* **Data entries**
════

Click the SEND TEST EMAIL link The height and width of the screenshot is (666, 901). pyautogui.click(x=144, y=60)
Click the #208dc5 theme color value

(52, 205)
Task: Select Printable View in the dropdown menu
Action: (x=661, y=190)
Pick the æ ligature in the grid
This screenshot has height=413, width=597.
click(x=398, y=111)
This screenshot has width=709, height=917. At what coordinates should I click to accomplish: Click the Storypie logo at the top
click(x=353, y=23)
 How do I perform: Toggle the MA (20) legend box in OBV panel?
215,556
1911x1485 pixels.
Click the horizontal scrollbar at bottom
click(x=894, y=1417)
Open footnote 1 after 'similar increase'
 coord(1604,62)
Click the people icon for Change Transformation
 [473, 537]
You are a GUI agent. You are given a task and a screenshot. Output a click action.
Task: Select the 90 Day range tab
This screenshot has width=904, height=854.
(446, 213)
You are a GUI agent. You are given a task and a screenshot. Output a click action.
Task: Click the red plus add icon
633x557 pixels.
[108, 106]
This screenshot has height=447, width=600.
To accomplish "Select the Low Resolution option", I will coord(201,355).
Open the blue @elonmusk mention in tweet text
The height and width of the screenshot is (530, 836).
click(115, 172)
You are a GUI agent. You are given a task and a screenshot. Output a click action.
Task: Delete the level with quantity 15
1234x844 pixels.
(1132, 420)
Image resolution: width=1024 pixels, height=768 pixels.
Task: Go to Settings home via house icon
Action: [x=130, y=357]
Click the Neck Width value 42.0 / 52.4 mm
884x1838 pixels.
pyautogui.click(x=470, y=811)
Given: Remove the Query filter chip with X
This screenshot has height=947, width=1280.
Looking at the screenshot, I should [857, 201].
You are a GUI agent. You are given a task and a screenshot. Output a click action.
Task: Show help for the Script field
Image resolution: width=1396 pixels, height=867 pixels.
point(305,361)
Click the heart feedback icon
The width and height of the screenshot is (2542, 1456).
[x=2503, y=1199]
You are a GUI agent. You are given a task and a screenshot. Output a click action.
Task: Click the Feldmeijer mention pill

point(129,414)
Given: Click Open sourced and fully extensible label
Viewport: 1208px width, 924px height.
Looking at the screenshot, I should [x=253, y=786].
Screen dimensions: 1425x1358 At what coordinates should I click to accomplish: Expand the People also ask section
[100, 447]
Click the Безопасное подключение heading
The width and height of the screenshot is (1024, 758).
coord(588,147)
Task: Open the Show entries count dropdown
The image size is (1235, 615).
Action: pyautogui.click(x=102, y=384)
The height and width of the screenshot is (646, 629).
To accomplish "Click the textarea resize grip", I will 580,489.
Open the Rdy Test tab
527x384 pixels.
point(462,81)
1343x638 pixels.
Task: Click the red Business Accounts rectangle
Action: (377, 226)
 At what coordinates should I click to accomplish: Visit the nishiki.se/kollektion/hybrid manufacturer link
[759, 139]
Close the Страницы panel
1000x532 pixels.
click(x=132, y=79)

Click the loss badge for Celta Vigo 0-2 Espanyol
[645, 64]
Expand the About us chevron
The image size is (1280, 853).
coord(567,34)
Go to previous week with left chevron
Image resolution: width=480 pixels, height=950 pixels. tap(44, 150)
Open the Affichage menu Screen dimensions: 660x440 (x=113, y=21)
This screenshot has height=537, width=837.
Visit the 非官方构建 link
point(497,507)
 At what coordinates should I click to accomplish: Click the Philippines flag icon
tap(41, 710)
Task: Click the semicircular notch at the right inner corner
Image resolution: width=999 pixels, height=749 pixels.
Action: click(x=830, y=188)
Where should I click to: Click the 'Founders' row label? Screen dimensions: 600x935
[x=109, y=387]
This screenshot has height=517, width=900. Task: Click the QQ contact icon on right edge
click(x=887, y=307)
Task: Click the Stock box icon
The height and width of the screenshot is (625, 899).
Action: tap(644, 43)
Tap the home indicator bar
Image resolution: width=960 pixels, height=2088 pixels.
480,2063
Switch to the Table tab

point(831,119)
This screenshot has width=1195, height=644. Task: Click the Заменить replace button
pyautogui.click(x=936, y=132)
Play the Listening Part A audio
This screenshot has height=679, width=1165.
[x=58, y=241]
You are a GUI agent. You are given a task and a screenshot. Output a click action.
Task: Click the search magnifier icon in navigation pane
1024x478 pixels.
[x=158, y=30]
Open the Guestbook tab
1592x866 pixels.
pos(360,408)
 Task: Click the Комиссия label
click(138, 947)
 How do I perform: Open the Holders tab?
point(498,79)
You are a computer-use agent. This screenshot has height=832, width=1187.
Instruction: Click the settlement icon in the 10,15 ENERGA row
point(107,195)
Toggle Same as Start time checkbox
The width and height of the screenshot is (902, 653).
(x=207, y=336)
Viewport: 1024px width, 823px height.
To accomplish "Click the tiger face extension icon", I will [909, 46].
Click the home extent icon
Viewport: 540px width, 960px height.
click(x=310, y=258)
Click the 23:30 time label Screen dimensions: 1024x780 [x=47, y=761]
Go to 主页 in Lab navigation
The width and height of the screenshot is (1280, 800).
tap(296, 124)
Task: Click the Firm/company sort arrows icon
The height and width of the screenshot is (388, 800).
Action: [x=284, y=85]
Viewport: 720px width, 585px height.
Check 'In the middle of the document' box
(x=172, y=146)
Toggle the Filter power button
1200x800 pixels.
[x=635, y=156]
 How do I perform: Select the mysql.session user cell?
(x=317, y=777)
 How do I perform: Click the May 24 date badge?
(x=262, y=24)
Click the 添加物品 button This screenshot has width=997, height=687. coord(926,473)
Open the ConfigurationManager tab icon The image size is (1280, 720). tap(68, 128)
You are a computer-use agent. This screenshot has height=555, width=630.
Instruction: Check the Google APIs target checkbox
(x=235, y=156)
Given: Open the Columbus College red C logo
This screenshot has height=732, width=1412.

════

* **Activity**
In the records above, how many lines hold the string "computer"? Respond with that number only.

* **Answer section**
2